El Salvador has arrested 2% of its adult population during its gang crackdown
The crackdown on gangs has led to overcrowded prisons, using the country’s military to patrol the streets and the arrest of many innocent individuals
December 16, 2022 7:47pm
Updated: December 17, 2022 9:52am
El Salvador had arrested nearly 2% of its adult population, or roughly 100,000 people, since President Nayib Bukele announced the war on gangs eight months ago, reported CNN.
In March, Bukele declared a state of emergency that temporarily suspended constitutional protections after the country saw a dramatic rise in homicides. Over four days, 89 people were killed, compared to 79 in all of February.
Since then, Bukele has extended the state of emergency several times, limited freedom of association, and reformed the country’s penal code to increase jail time for gang members and try minors who are involved with gangs as adults.
Bukele’s moves, however, have been widely criticized by human rights organizations. The crackdown on gangs has led to overcrowded prisons, using the country’s military to patrol the streets and the arrest of many innocent individuals.

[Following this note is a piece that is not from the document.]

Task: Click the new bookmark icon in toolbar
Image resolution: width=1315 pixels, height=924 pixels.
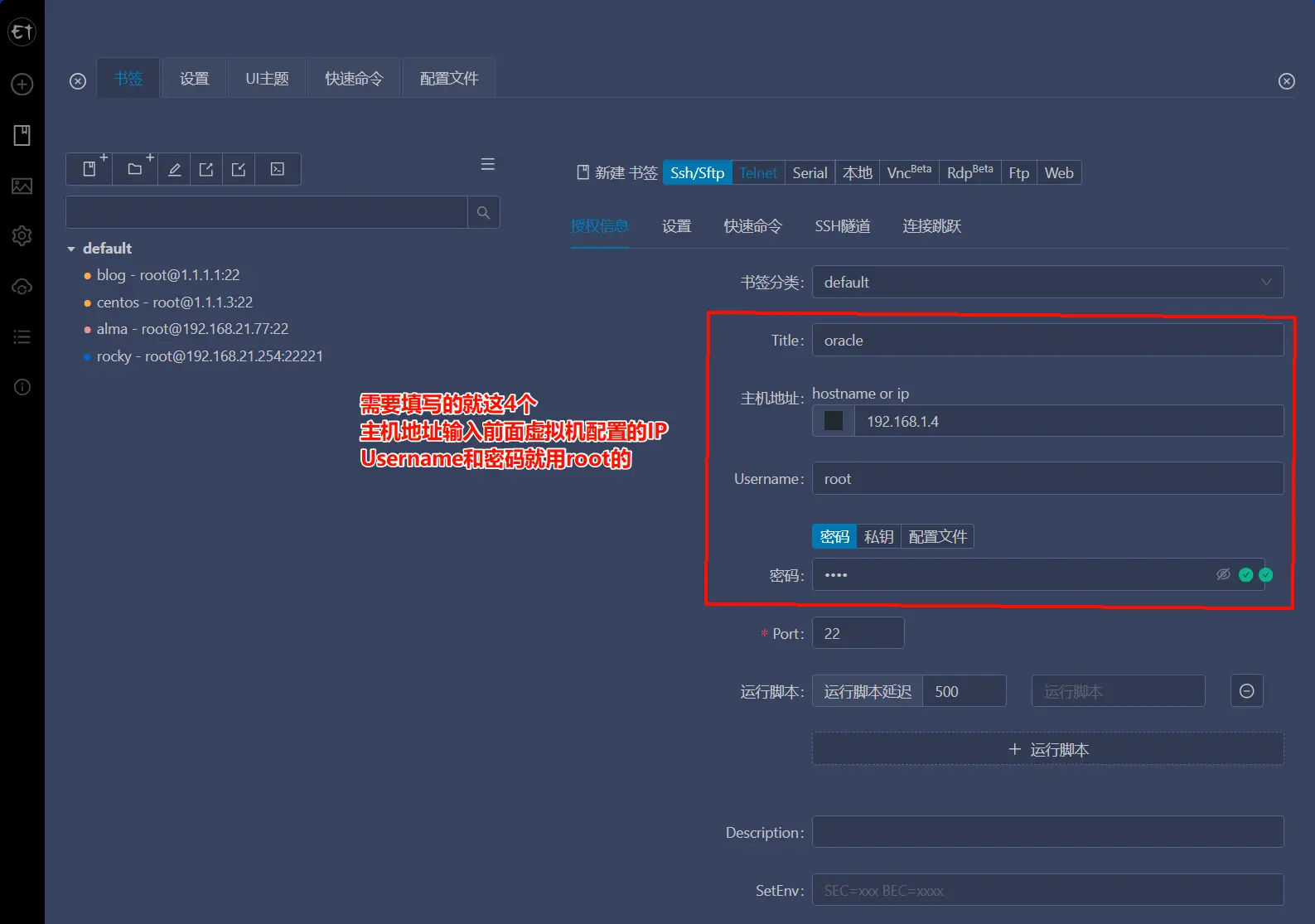Action: pyautogui.click(x=89, y=169)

According to a Human Rights Watch (HRW) report released on December 7, Bukele’s administration has committed several human rights violations, including torture and ill-treatment of prisoners and arbitrary arrests that are targeting low-income neighborhoods.
“Between March and November, police officers and soldiers have conducted hundreds of indiscriminate raids, particularly in low-income neighborhoods, arresting over 58,000 people, including more than 1,600 children. Officers have often targeted communities where people have, for years, suffered insecurity and lack of economic and educational opportunities,” said the report.
Many of the arrests appeared to have been based on questionable evidence, such as whether an individual has tattoos or is related to a gang member. Other arrests have been made to meet a daily quota imposed on police officers, leading to many arbitrary arrests, according to members of the National Civilian Police (PNC).
According to Juan Pappier, a senior Americas researcher at HRW, Bukele’s measures can be seen as authoritarian and constitute “a perfect recipe for abuse.”
El Salvador is home to some of the world’s most famous gangs, including MS-13 and Barrio 18, who carry out violent acts and extort the residents of several neighborhoods of the country.